*Brief:*
The reply should be an exact repeat of the listing, with no pictures in it.

*Records provided:*

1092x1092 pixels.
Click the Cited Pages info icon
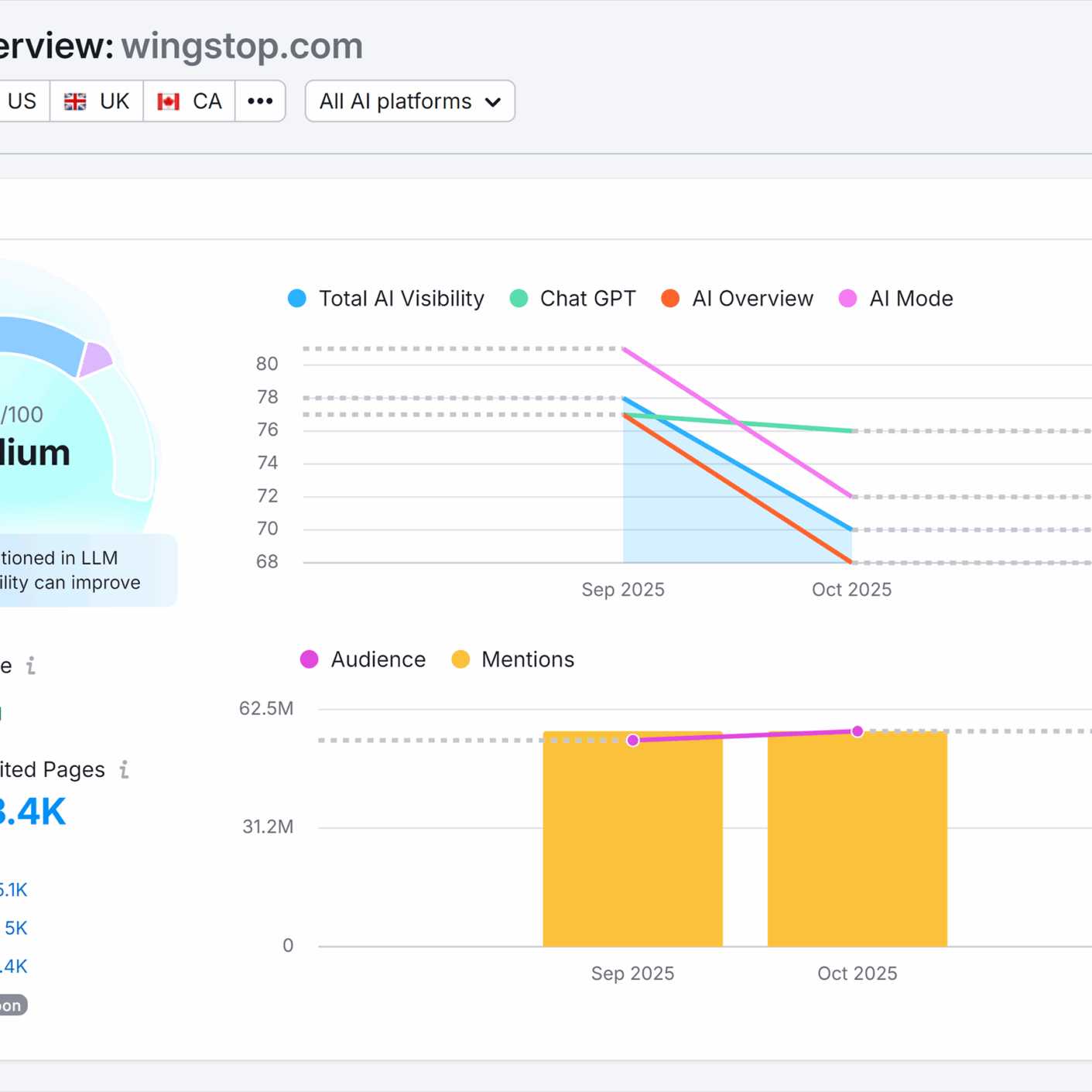124,769
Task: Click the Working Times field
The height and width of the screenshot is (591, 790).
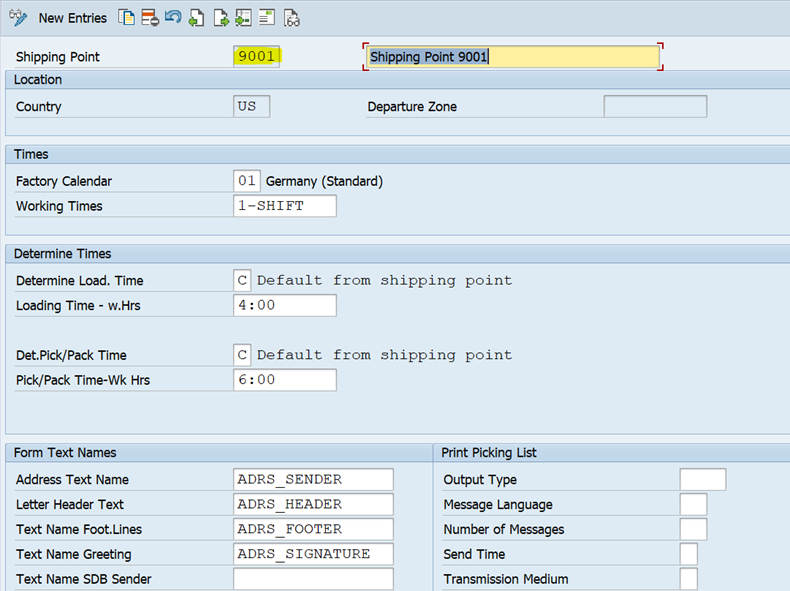Action: coord(284,206)
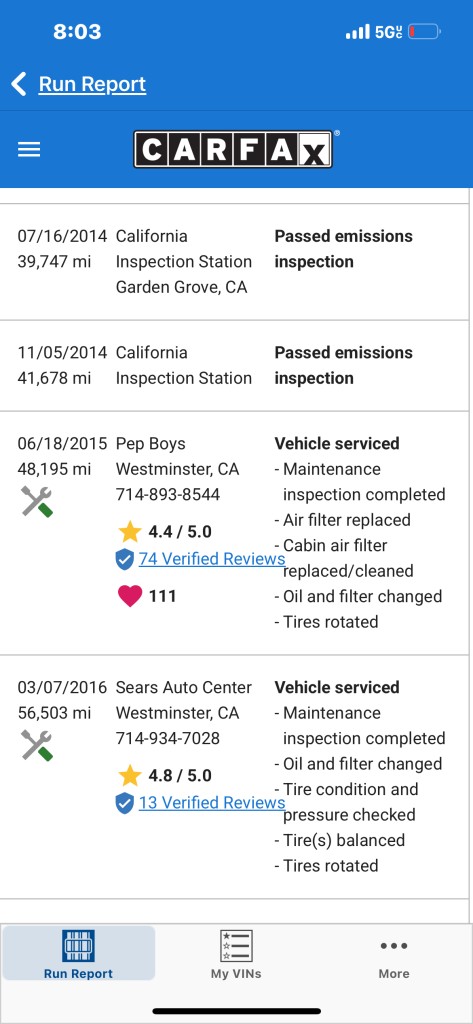The image size is (473, 1024).
Task: Switch to the My VINs tab
Action: point(236,954)
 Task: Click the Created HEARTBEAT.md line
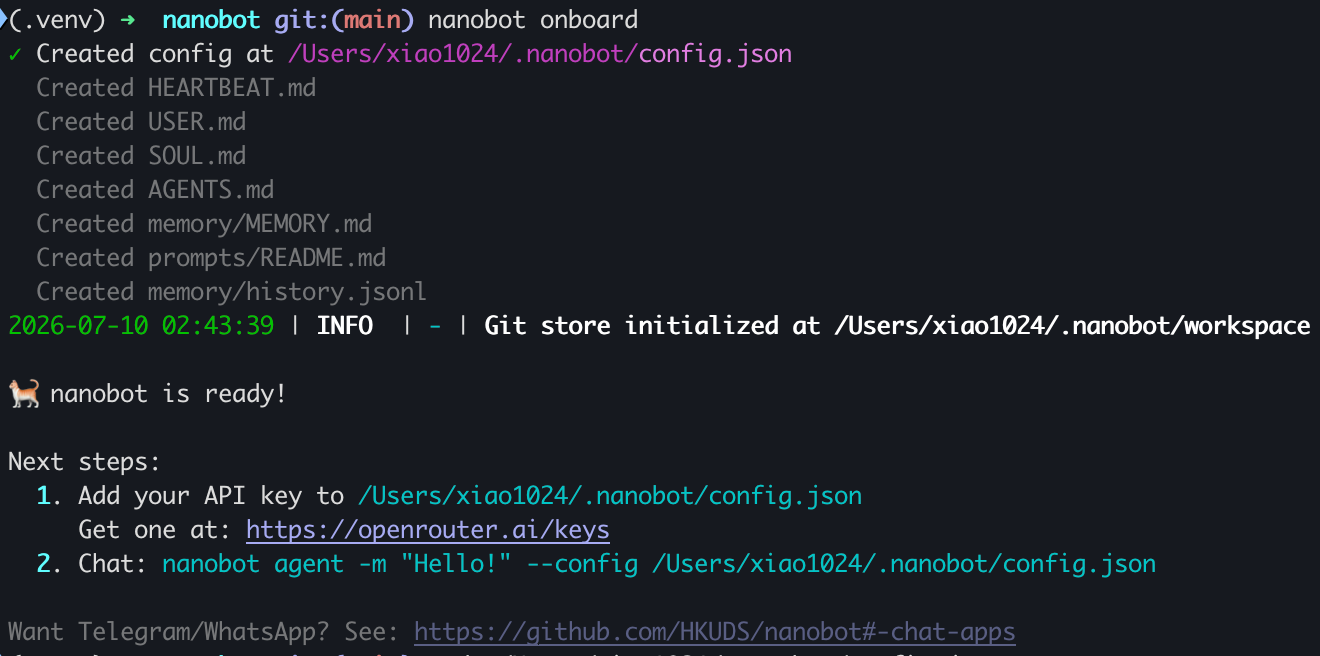(x=176, y=88)
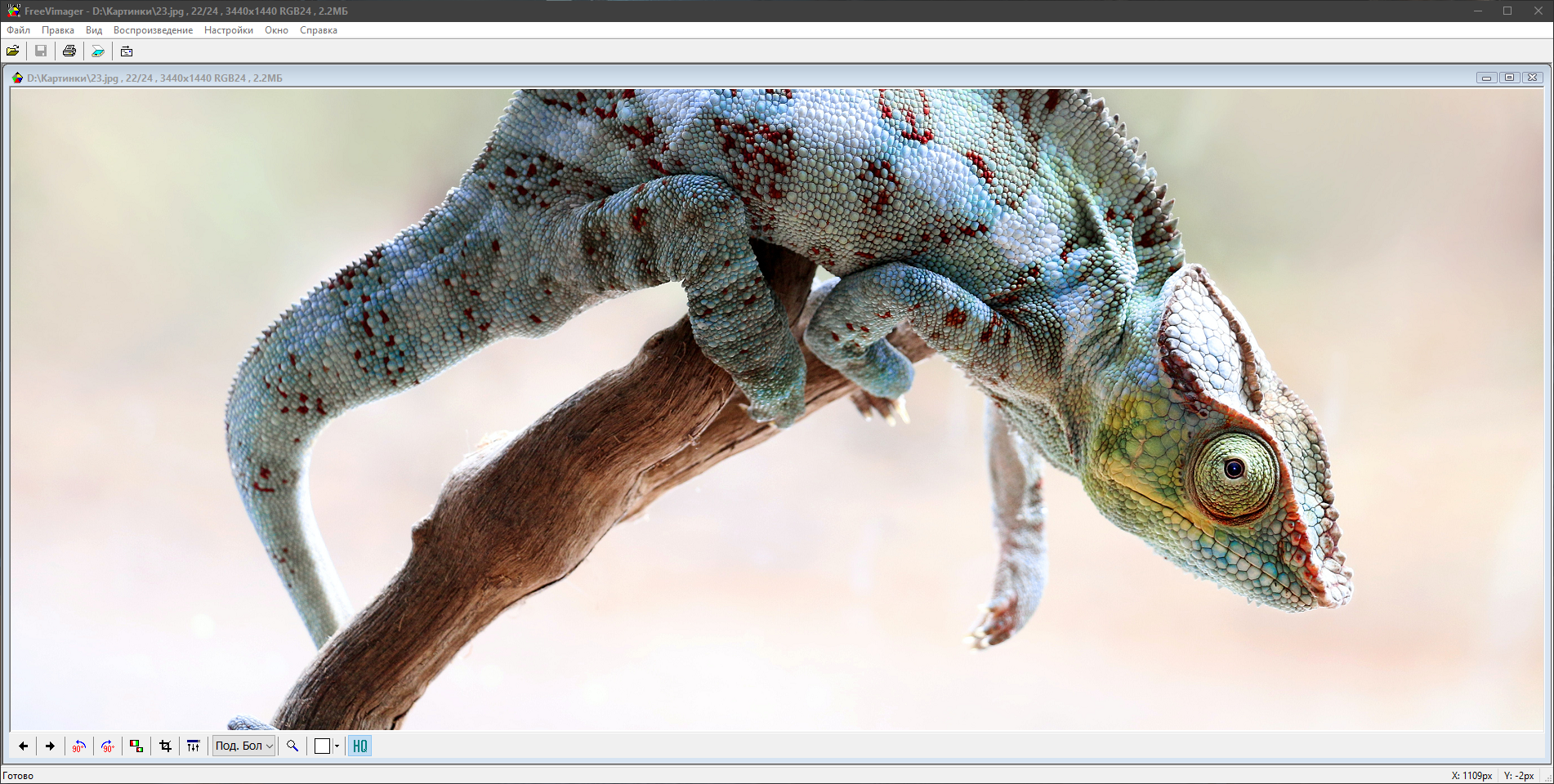Go to the previous image arrow
Image resolution: width=1554 pixels, height=784 pixels.
[23, 746]
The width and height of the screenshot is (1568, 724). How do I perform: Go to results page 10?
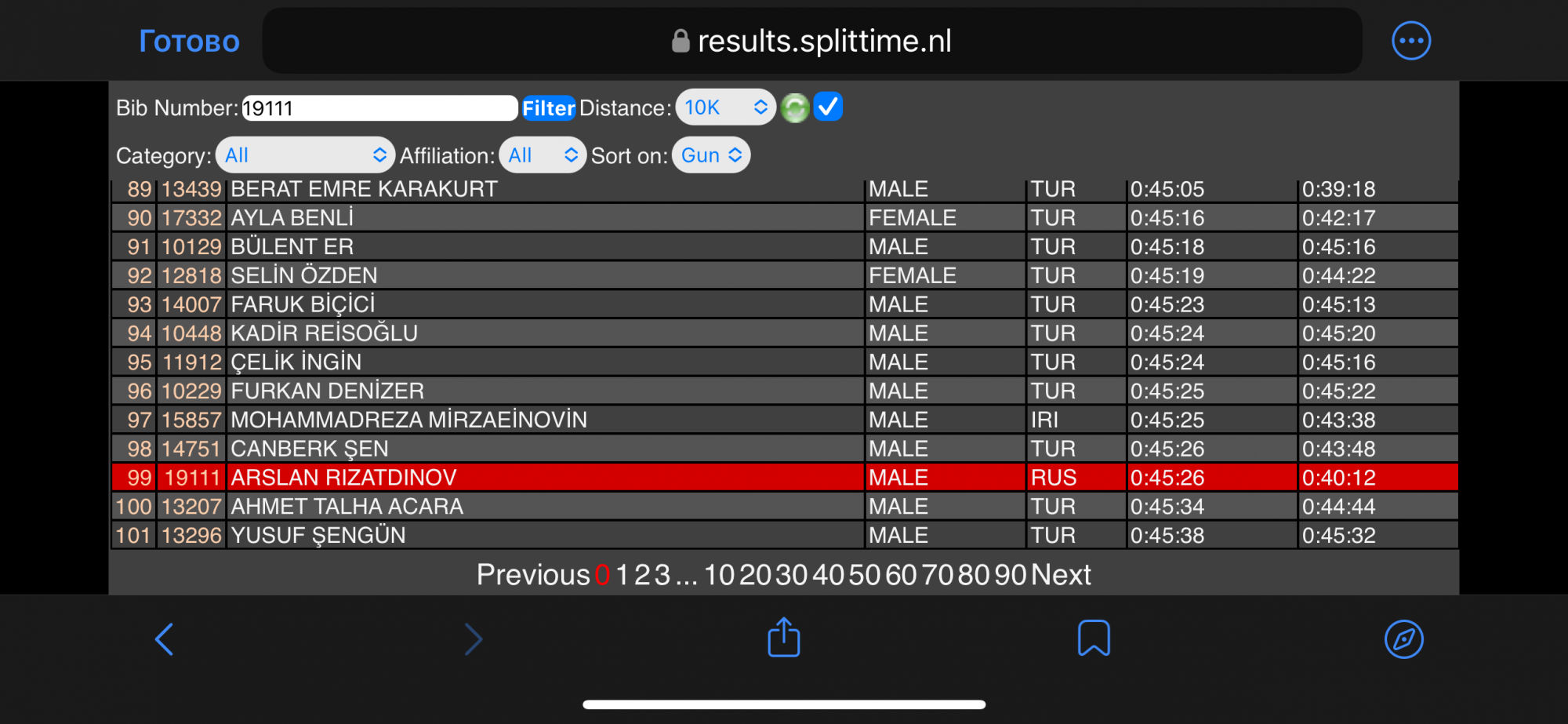click(x=719, y=575)
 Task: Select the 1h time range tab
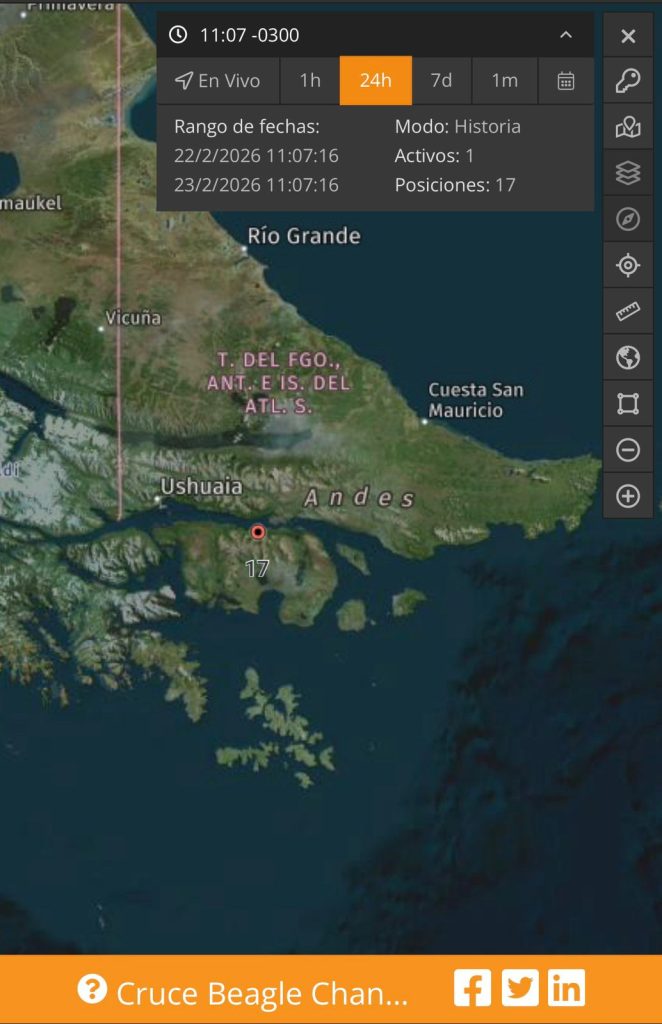pos(310,80)
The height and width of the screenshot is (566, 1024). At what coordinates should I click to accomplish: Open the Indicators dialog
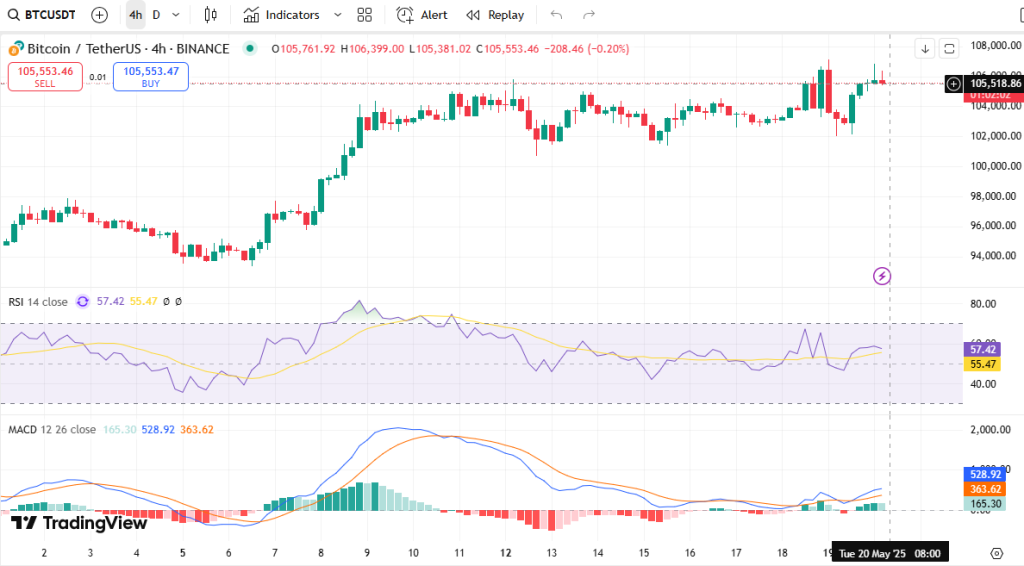(282, 15)
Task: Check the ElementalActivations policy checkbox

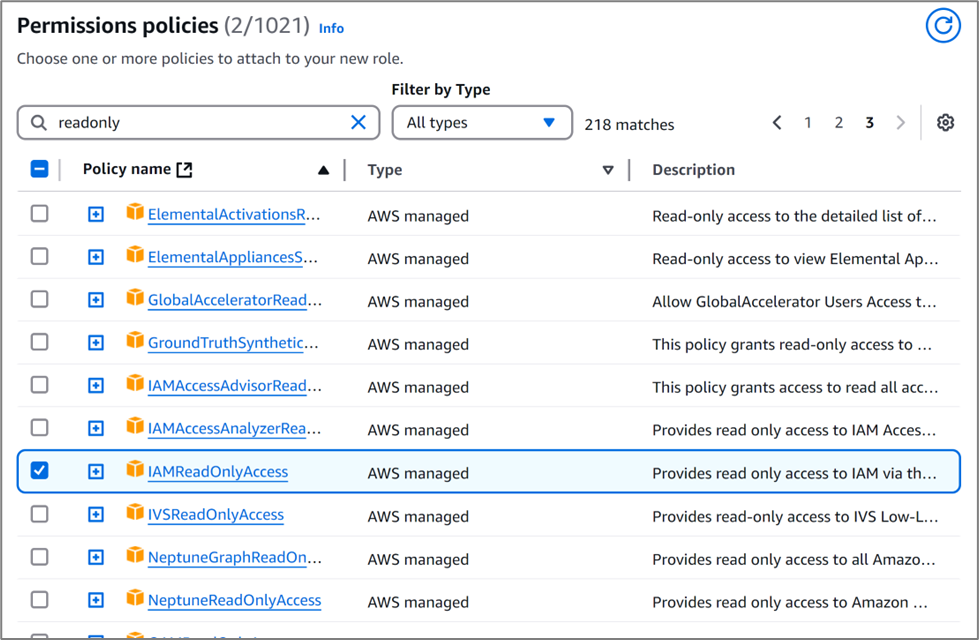Action: click(38, 214)
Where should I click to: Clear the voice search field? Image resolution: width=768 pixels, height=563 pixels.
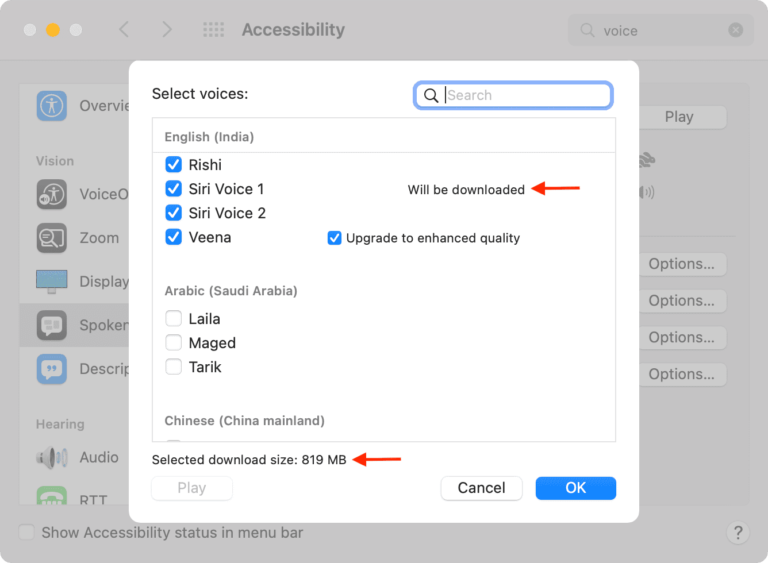tap(736, 30)
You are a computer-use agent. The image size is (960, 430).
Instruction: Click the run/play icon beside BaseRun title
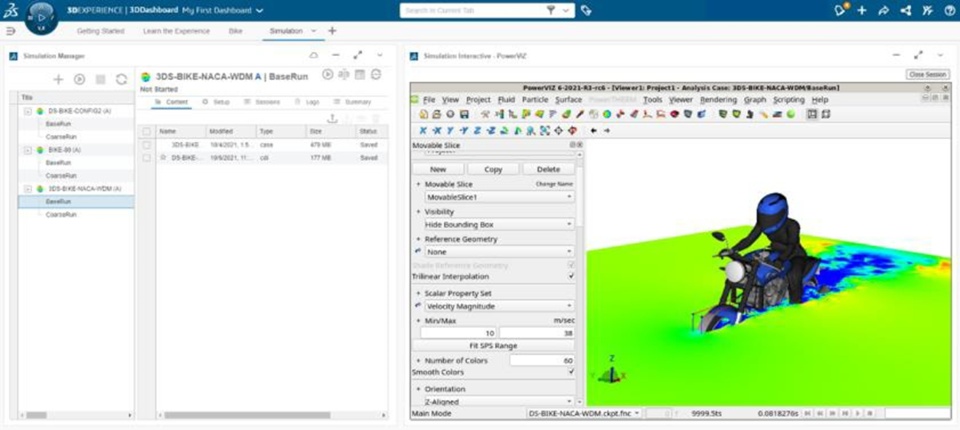(x=328, y=74)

*Written response:*
1092x1092 pixels.
Click the Cited Pages info icon
124,769
Task: Click the Working Times field
The height and width of the screenshot is (591, 790).
Action: coord(284,206)
The image size is (473, 1024).
Task: Switch to the My VINs tab
Action: point(236,954)
 Task: Click the Created HEARTBEAT.md line
(x=176, y=88)
Go to the previous image arrow
Image resolution: width=1554 pixels, height=784 pixels.
[23, 746]
The width and height of the screenshot is (1568, 724). How do I perform: Go to results page 10?
click(x=719, y=575)
 Task: Select the 1h time range tab
pos(310,80)
The height and width of the screenshot is (566, 1024). At what coordinates should I click to accomplish: Open the Indicators dialog
(282, 15)
Task: Check the ElementalActivations policy checkbox

Action: click(38, 214)
Where should I click to: Clear the voice search field? Image resolution: width=768 pixels, height=563 pixels.
tap(736, 30)
You are a computer-use agent. The image size is (960, 430).
Instruction: Click the run/play icon beside BaseRun title
(x=328, y=74)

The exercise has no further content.